List each line of the items below that contains the word "should", copying the line in full. Treat uppercase and lowercase as different.

-*-*-

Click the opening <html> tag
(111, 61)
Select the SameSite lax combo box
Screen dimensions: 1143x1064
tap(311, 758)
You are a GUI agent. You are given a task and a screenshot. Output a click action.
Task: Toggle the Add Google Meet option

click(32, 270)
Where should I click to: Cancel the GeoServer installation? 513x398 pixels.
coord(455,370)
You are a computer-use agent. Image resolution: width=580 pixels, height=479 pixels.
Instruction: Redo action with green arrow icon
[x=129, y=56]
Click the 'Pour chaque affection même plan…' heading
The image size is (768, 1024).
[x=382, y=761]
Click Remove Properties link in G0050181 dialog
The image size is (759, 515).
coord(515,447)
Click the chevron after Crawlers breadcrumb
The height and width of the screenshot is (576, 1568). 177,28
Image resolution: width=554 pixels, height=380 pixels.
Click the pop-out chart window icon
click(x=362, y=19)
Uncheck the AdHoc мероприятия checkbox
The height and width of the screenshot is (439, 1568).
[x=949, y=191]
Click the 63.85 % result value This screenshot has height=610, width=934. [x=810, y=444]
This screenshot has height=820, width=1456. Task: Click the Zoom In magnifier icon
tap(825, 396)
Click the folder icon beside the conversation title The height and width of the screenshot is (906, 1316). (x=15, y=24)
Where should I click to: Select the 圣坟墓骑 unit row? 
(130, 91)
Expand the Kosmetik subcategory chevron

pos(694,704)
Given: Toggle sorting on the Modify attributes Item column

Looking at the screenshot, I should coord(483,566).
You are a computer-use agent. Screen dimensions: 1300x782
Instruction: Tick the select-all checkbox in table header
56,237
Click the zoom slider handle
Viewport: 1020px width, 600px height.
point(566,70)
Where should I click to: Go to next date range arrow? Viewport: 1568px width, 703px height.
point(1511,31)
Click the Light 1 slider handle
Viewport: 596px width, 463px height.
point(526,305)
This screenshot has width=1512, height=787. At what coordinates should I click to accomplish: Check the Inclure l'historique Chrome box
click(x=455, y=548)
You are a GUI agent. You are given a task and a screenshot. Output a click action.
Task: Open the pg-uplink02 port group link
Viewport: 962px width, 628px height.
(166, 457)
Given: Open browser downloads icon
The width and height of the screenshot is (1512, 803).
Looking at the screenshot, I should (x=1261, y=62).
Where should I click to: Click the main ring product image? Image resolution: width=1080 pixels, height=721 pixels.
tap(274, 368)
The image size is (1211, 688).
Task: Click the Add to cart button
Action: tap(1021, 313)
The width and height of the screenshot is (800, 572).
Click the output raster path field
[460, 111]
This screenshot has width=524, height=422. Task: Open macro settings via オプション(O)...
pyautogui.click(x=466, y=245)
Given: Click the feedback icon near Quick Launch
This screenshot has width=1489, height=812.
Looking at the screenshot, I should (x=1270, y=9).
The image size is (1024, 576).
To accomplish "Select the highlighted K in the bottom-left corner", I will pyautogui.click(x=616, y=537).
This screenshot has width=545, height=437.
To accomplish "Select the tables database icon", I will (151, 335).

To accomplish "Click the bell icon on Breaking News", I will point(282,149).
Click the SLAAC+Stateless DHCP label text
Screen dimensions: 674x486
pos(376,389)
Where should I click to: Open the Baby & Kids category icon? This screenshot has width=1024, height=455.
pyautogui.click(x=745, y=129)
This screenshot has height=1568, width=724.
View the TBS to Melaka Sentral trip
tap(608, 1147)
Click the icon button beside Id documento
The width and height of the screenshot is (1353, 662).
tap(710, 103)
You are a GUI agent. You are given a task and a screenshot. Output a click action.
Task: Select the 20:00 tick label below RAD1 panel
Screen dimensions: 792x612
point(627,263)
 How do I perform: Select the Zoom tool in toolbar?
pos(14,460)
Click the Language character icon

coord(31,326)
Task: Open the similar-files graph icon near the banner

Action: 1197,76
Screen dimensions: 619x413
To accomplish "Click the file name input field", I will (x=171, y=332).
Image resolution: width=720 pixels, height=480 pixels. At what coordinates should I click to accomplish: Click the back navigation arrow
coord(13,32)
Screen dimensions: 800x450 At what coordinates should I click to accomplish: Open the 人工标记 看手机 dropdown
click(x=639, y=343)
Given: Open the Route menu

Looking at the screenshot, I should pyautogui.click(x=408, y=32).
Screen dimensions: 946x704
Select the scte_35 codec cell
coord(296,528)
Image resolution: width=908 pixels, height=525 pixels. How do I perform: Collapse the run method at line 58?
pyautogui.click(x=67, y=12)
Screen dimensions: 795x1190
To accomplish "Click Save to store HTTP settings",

-*-*-

> **Result below**:
Where should I click to: Cancel the GeoServer installation? 513x398 pixels.
Where should I click to: Select the 圣坟墓骑 unit row? 
Looking at the screenshot, I should coord(483,566).
Where should I click to: Go to next date range arrow? Viewport: 1568px width, 703px height.
This screenshot has width=1512, height=787. At what coordinates should I click to accomplish: Check the Inclure l'historique Chrome box
Looking at the screenshot, I should (x=1261, y=62).
Where should I click to: Click the main ring product image? Image resolution: width=1080 pixels, height=721 pixels.
Looking at the screenshot, I should (x=1270, y=9).
Where should I click to: Open the Baby & Kids category icon? This screenshot has width=1024, height=455.
Image resolution: width=720 pixels, height=480 pixels. At what coordinates should I click to accomplish: Click the back navigation arrow
Screen dimensions: 800x450 At what coordinates should I click to accomplish: Open the 人工标记 看手机 dropdown
Looking at the screenshot, I should pyautogui.click(x=408, y=32).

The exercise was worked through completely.